◆ **Work task 1**
In the caregiver mental health passage, why does the study test affiliate stigma and caregiver burden as mediators? Answer in one to three sentences.
◆ **Work task 2**
Write the next part of the caregiver mental health passage, picking up after its final sentence.

◆ **Source extract**

In order to provide high quality programs to improve the mental health of caregivers who take care of PWD, it is crucial for healthcare providers to better understand the psychological mechanisms that underpin their psychological distress such as depression and anxiety. More specifically, different factors (e.g., PWD’s clinical characteristics and caregivers’ demographics) should be tested to yield the most important factors for healthcare providers to foster an efficient program. The best way to investigate the psychological mechanisms is to use a well-established theory or model. Therefore, the present study was guided by the SPM and proposes two mediation models (a parallel mediation model and a sequential mediation model). More specifically, the present study proposed and tested the mediating role of affiliate stigma and caregiver burden after controlling for several confounding variables associated with the PWD’s behavioral and psychological symptoms (e.g., PWD’s age, sex, marital status, employment status, education and relationship of caregiver, and patient’s age, sex, marital status). The present study’s simplified SPM retains the following factors derived from the original SPM: background information (treated as the confounding variables); primary stressors, including behavioral and psychological symptoms (treated as the independent variables), affiliate stigma, and caregiver burden (treated as the mediator); and depression and anxiety (treated as the outcome). While the PWD’s conditions cannot be changed, reducing affiliate stigma or caregiver burden could be effective in improving caregiver mental health if either of them was found to be a significant mediator. Furthermore, by separating stressors into affiliate stigma and caregiver burden, the present study also addresses the question of which approach caregiver support services should be more emphasized.

◆ **Recorded information**
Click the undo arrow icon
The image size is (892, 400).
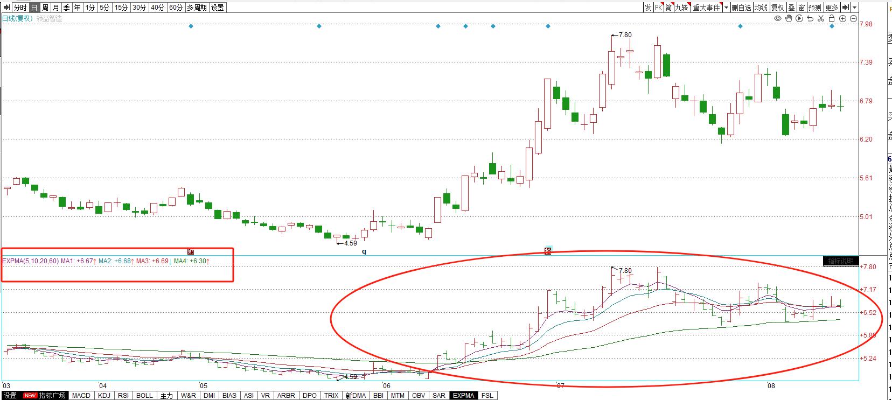click(810, 19)
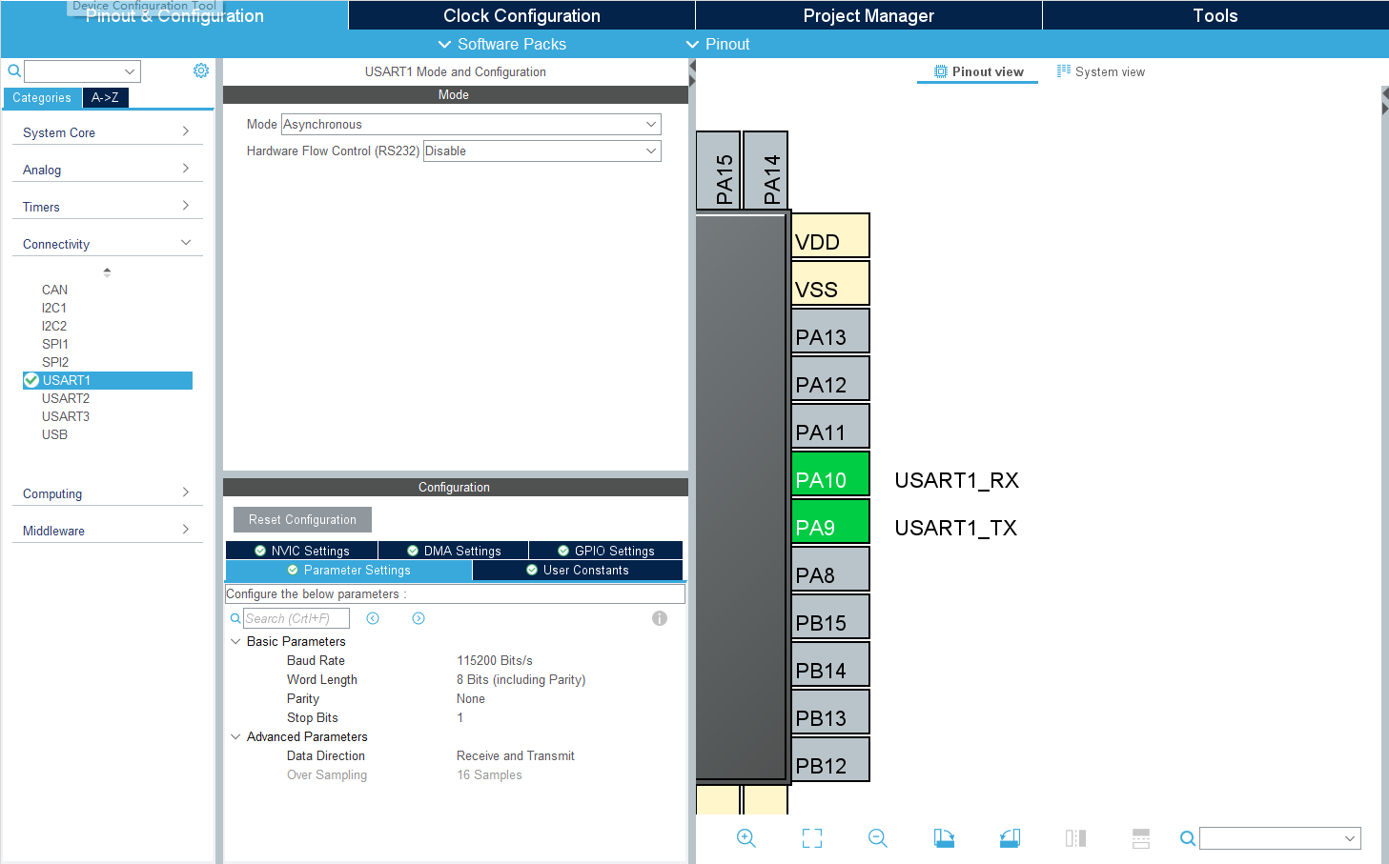The height and width of the screenshot is (864, 1389).
Task: Click the parameter information icon
Action: click(x=659, y=618)
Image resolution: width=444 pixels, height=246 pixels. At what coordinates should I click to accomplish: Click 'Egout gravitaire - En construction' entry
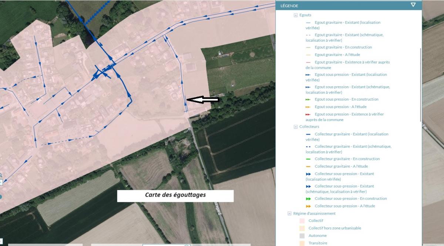pos(343,47)
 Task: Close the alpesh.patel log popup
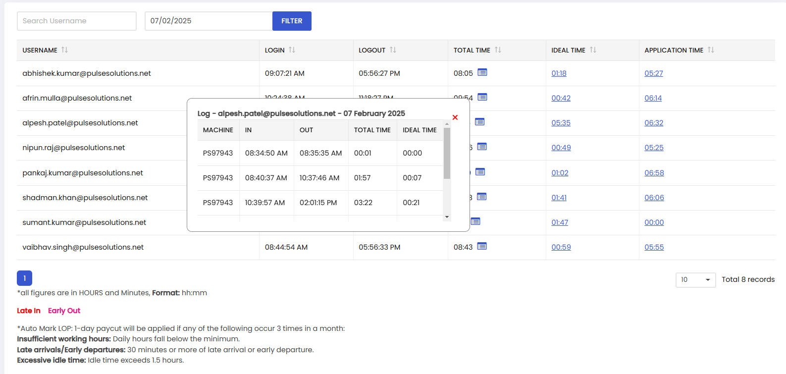[455, 117]
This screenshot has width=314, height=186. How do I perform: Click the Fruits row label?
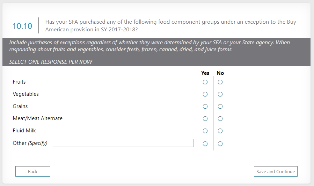19,82
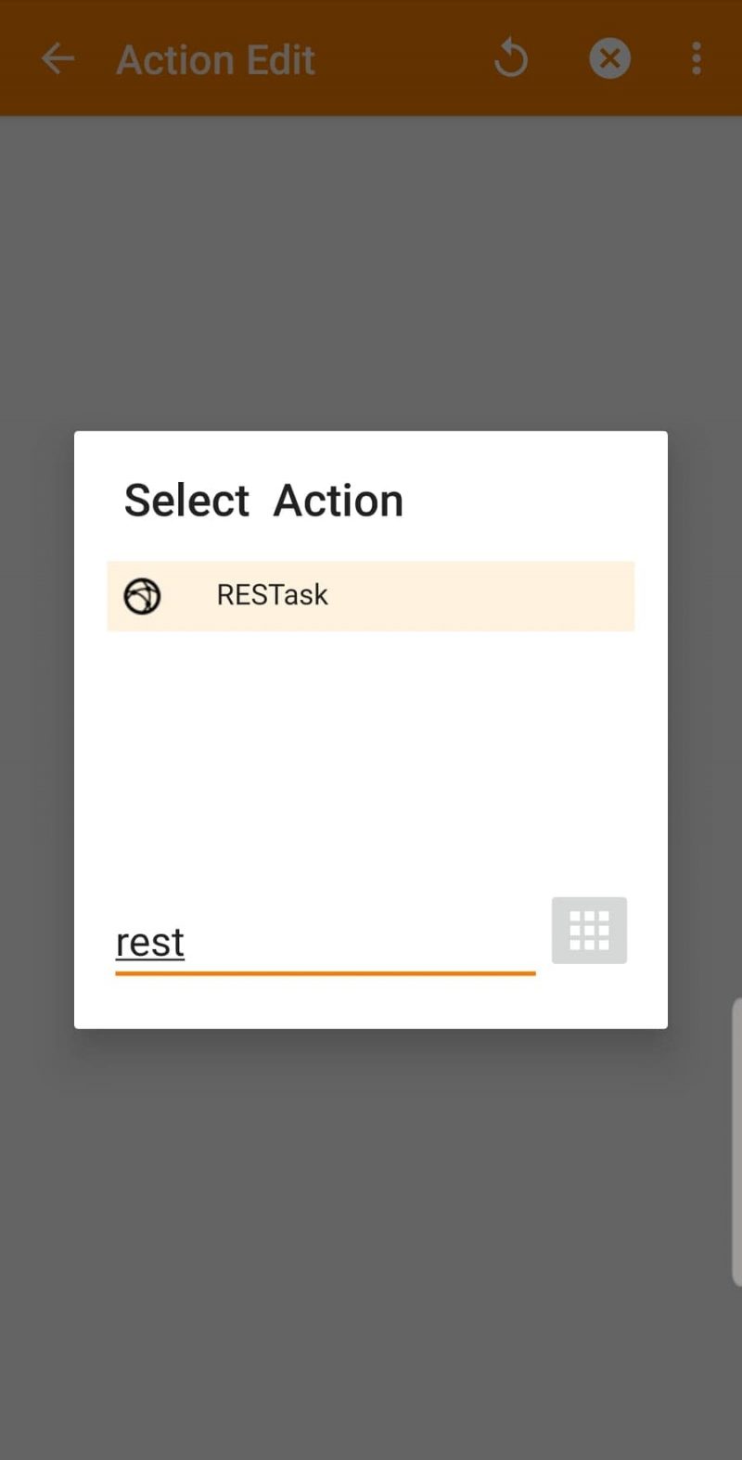The image size is (742, 1460).
Task: Tap the revert changes icon in the toolbar
Action: [x=511, y=58]
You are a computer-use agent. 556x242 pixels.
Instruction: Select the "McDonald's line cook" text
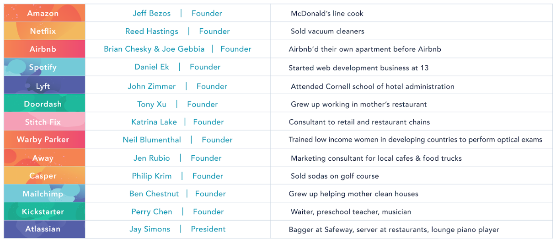tap(327, 13)
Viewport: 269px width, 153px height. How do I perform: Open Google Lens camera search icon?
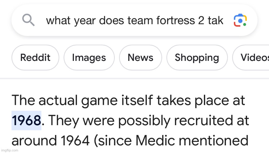click(240, 20)
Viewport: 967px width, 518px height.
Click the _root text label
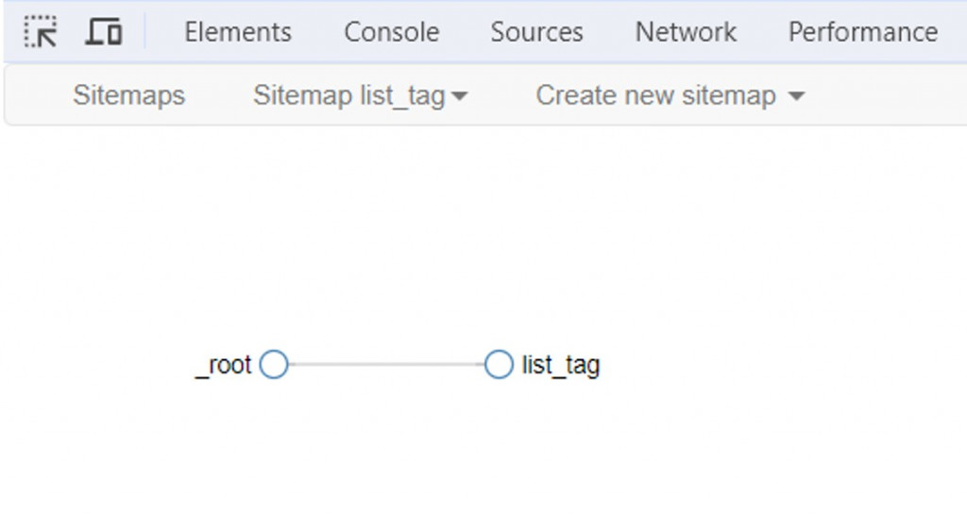(x=224, y=365)
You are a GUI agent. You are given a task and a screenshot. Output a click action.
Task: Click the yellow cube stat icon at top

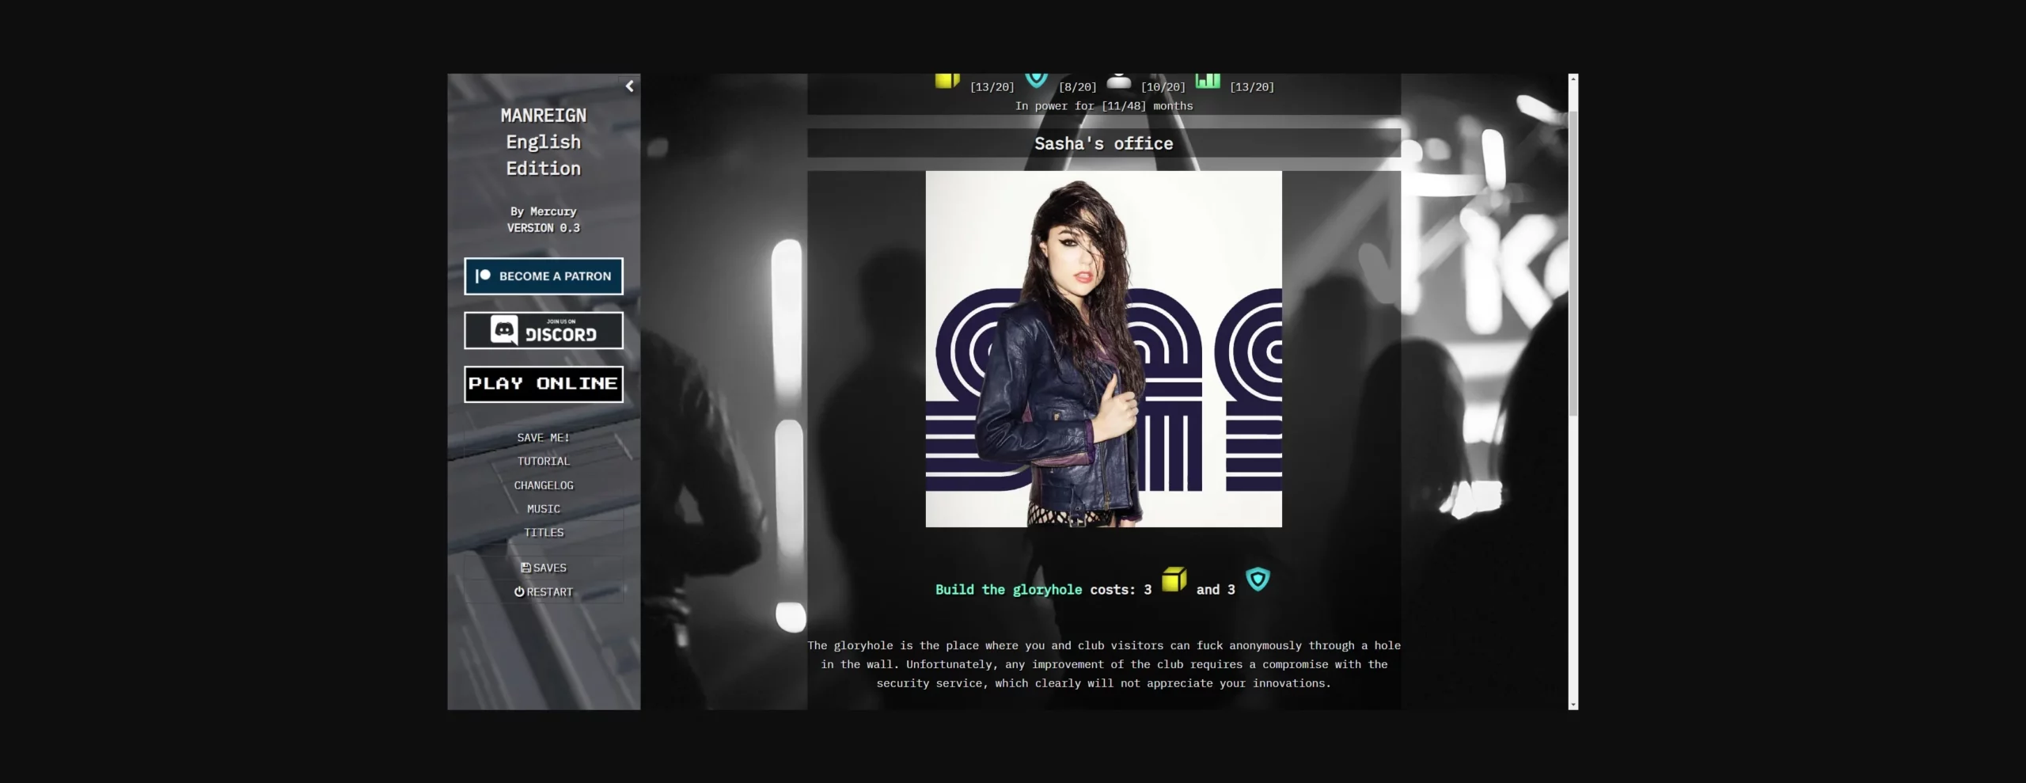pos(947,80)

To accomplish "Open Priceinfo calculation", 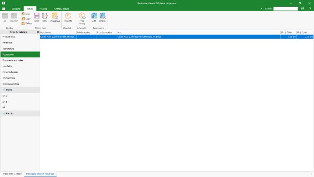I will click(68, 17).
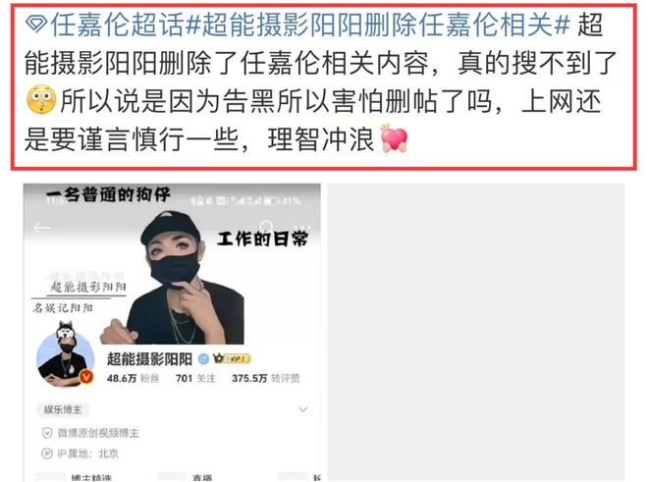Expand profile details with the chevron arrow
648x482 pixels.
(303, 409)
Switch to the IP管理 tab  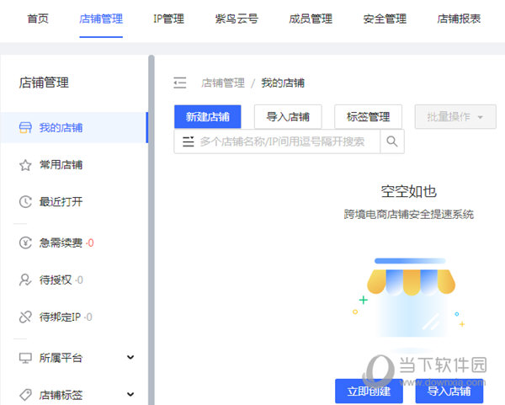tap(168, 19)

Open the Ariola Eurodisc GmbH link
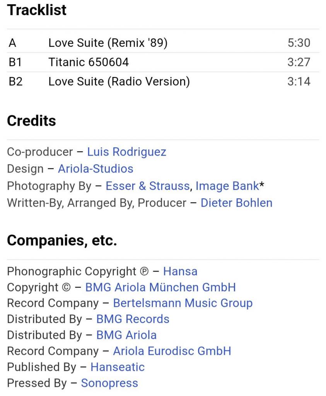172,351
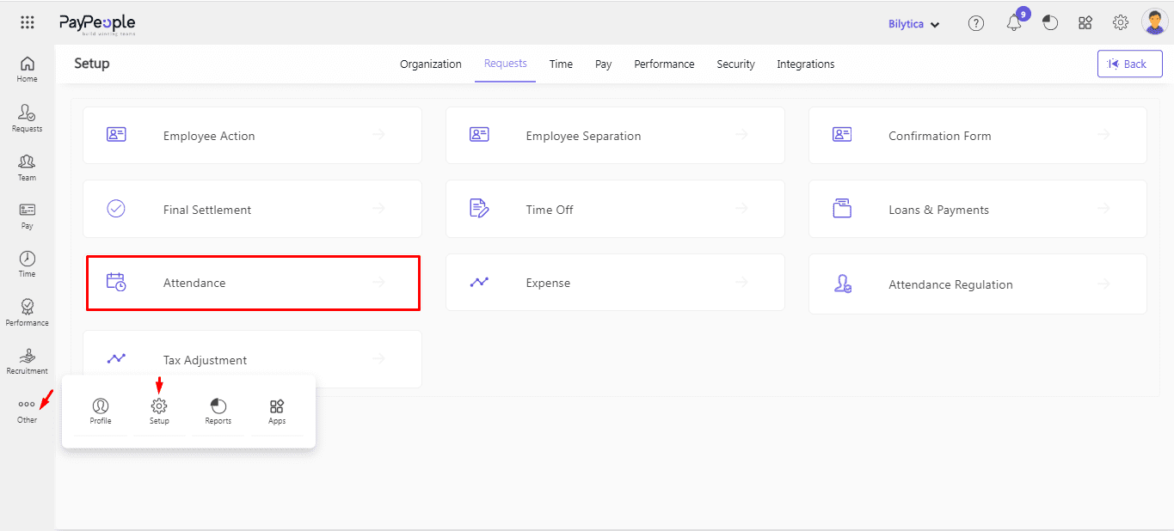Open Requests in the left sidebar
The width and height of the screenshot is (1174, 531).
tap(28, 118)
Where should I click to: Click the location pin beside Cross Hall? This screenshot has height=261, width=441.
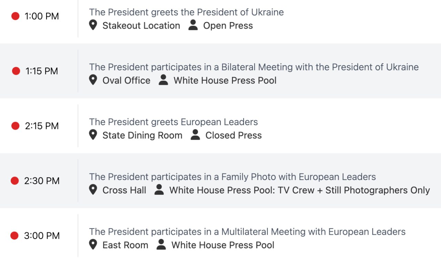93,190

◆ **Written response 1**
The PWD's conditions cannot be changed, so reducing affiliate stigma or caregiver burden could improve caregiver mental health if either proves to be a significant mediator. Separating the stressors this way also helps show which approach caregiver support services should emphasize more.

◆ **Written response 2**
To the best of the present authors’ knowledge, no empirical evidence has been reported regarding whether the SPM could be an effective model in explaining mental health consequences among caregivers of PWD. Therefore, the present study sought to address this knowledge gap in the literature on PWD through two types of mediation model examining the severity of neuropsychiatric symptoms that affect caregiver depression and anxiety. It was hypothesized that caregivers experiencing increasing levels of affiliate stigma would be more likely to report higher levels of depression and anxiety, and that the relationship between neuropsychiatric symptoms and caregiver mental health would be mediated by caregiver burden and affiliate stigma.